The next verse teaches us another lesson: “ in fact the disbelievers are each other’s friends and allies; if you will not do the same, there will be much mischief and great corruption everywhere.” This tells us that all Muslims should unite because the ungodly front is united against you and you could easily see this; those who choose to remain in the middle and not helping, are in fact in the camp of the enemies of your religion. We are further warned that if we are not friends and allies, there will be great sedition and corruption in the world. Sedition means the absence of religion and corruption means the absence of God’s laws and injunctions in the society.
Now let me read verse 74 of Sura Al-Anfaal: “Those who embraced the Faith and left their homes to fight in Allah’s cause, and those who did give them shelter and support, are true believers…”. Such believers are true believers but those who have embraced Islam and do not do anything in the path of God, are really false believers.

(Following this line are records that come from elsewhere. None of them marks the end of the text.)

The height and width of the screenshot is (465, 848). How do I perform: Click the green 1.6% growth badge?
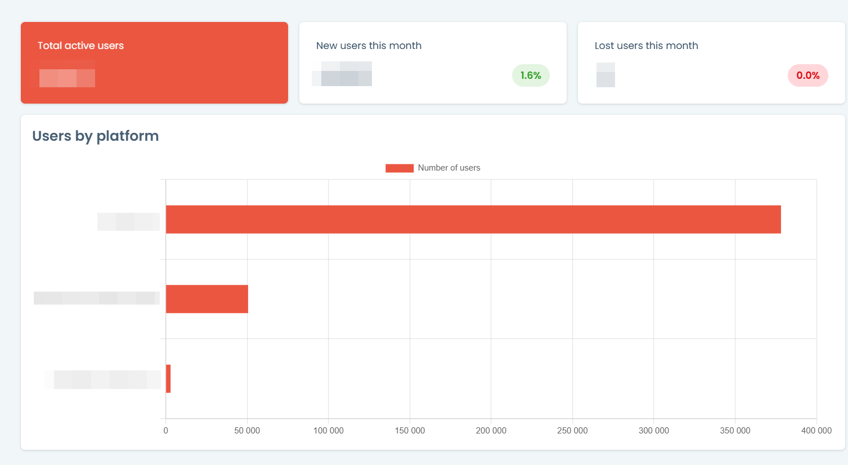(530, 75)
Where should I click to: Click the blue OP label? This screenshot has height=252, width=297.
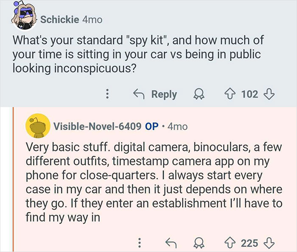151,126
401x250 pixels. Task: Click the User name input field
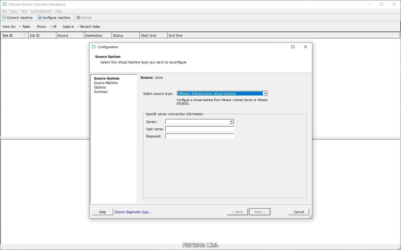200,129
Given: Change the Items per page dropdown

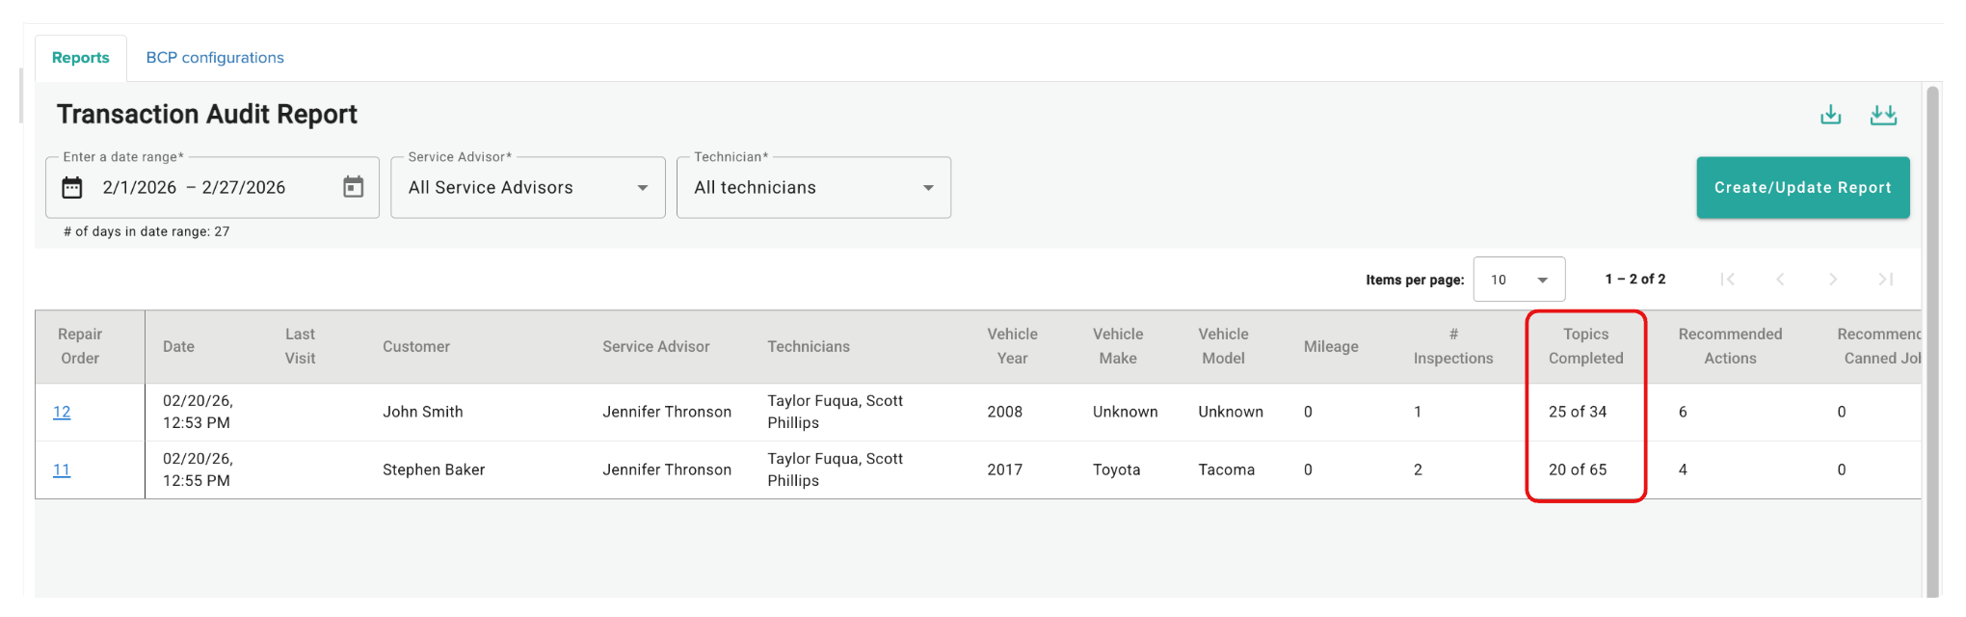Looking at the screenshot, I should [1519, 280].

Finally let me draw your attention to verse 81 of the Sura 3 (Aali-Imraan) which needs a brief explanation to be better understood it: “Behold! Allah took a covenant from His prophets…but in time, a messenger will come to you to sanction what you have got, do then believe in him and give him help…”. God says that We took a covenant from all Our prophets that after you will come another prophet who affirms what We have given you. So when after Moses comes another prophet, say, Jesus who sanctions all you taught your followers, they must follow him and support him. How is this support realized? The answer is in the fact of Moses advising his friends and followers to help the prophet after him who has the required divine signs and does sanction the prophetic teachings of his predecessor. Then God asks: “…now, will you affirm this and accept the burden I lay on you as binding?” all prophets of God accepted and affirmed this covenant with God Almighty. This means that all believers in Moses had to believe in and support Jesus Christ and so on until the very last prophet of God, our holy Prophet. But did the followers of those prophets carried out this divine covenant? No, the majority of them did not!